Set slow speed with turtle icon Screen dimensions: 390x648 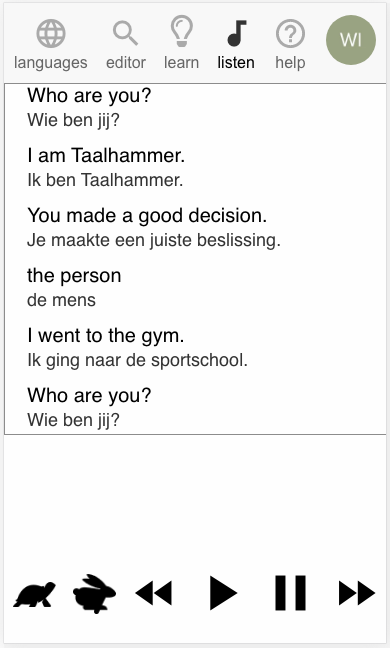click(35, 594)
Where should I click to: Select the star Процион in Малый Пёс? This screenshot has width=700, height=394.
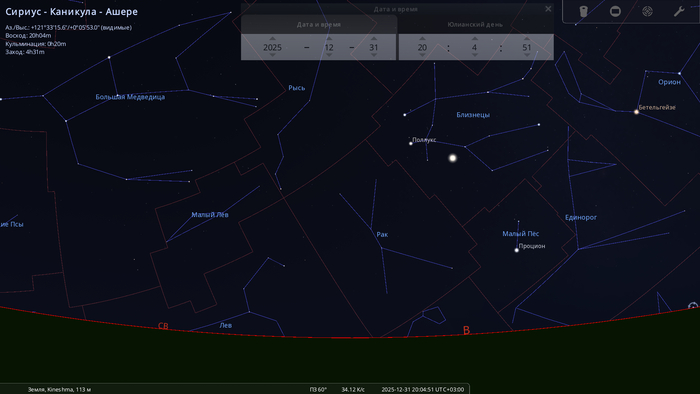coord(517,250)
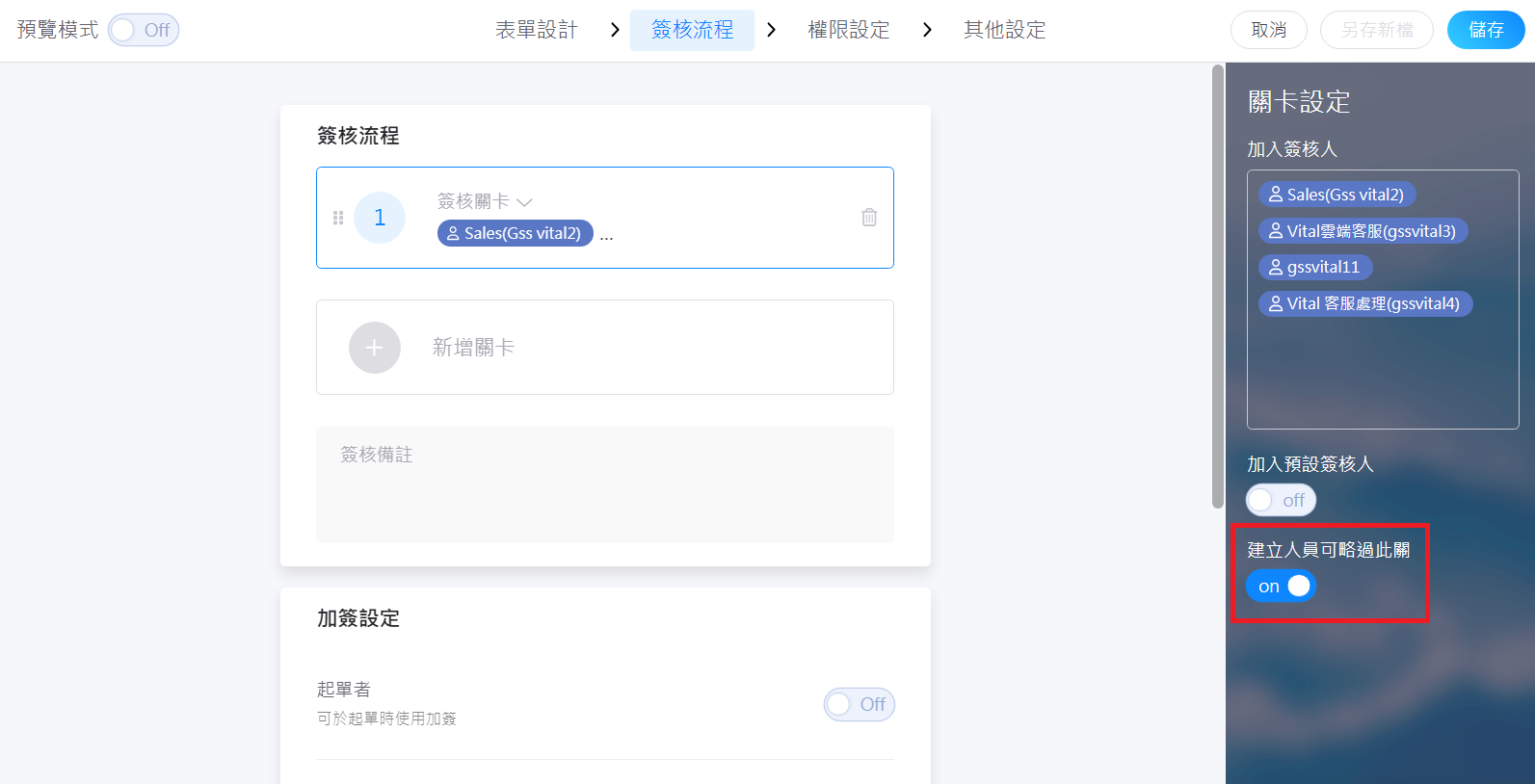Click the plus icon to add a step

375,348
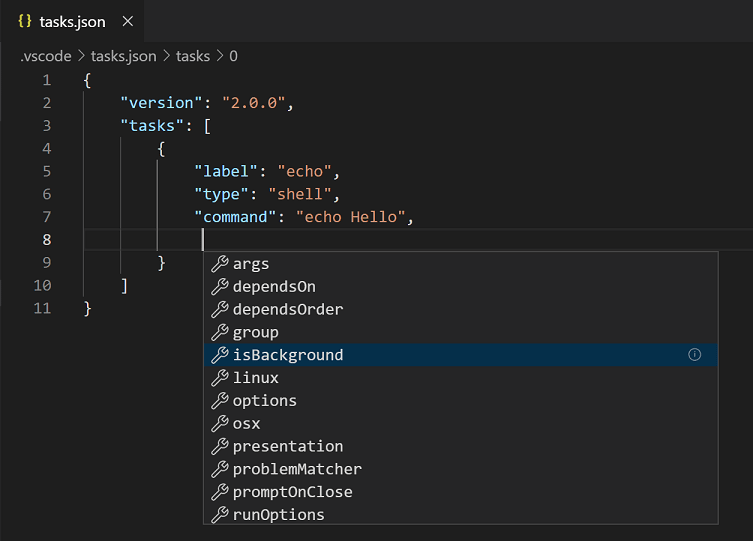
Task: Choose the isBackground suggestion
Action: [x=288, y=355]
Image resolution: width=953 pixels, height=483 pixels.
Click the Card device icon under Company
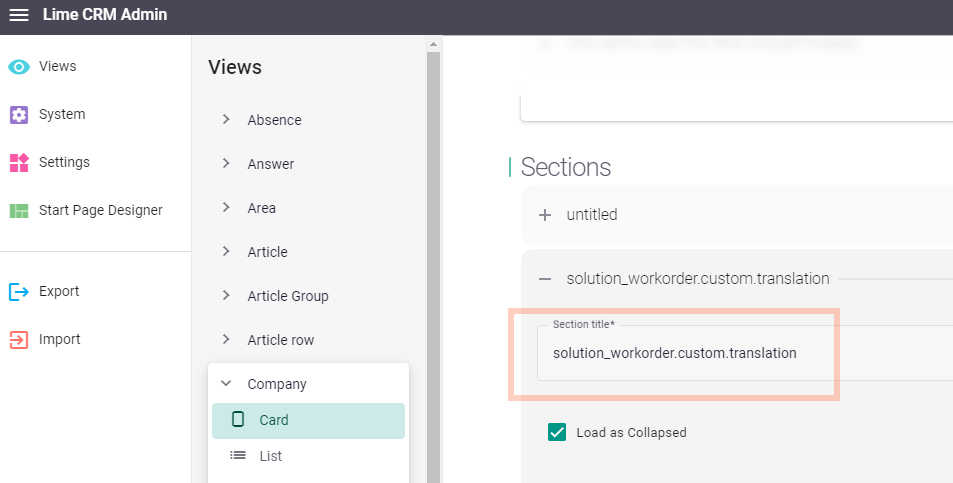238,420
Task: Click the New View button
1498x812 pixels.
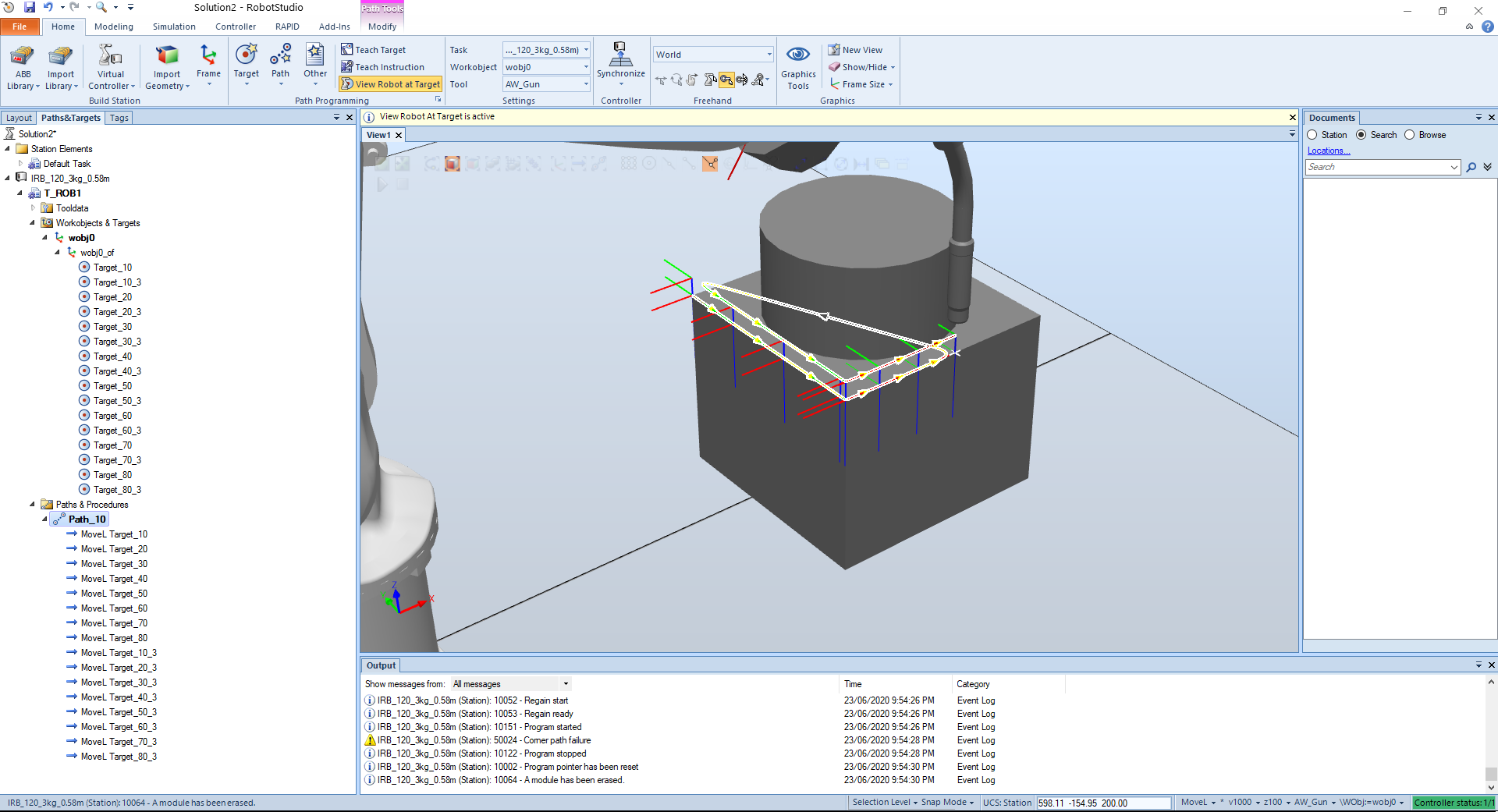Action: [855, 50]
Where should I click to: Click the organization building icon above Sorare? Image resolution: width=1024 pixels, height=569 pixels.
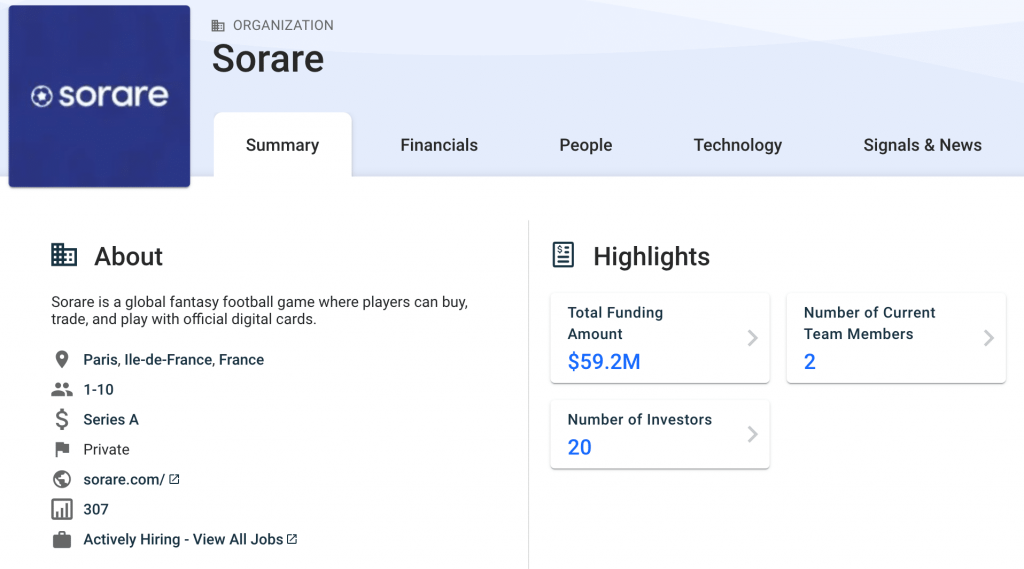coord(218,25)
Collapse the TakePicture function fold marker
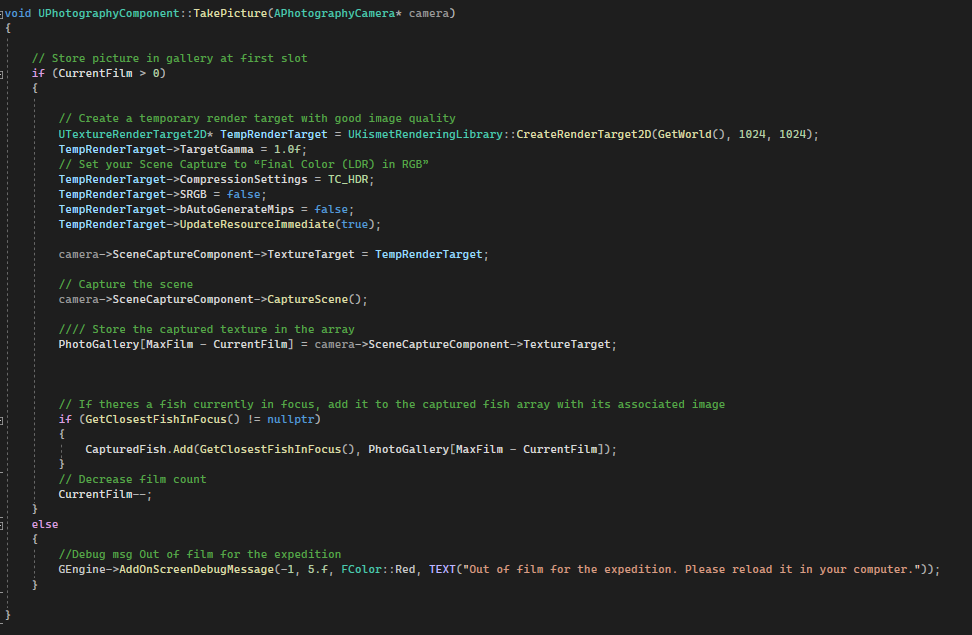 point(3,14)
######
▶ [TASK DIRECTIONS]: Copy exactly, please, the lines that run from the line holding "1498x812 pixels." through the closing line of the material above, omitting every picture.

▶ [ANSWER TO THIS EXERCISE]:
1498x812 pixels.
Action: [855, 50]
Where should I click to: Click the organization building icon above Sorare? Image resolution: width=1024 pixels, height=569 pixels.
coord(218,25)
Collapse the TakePicture function fold marker
 point(3,14)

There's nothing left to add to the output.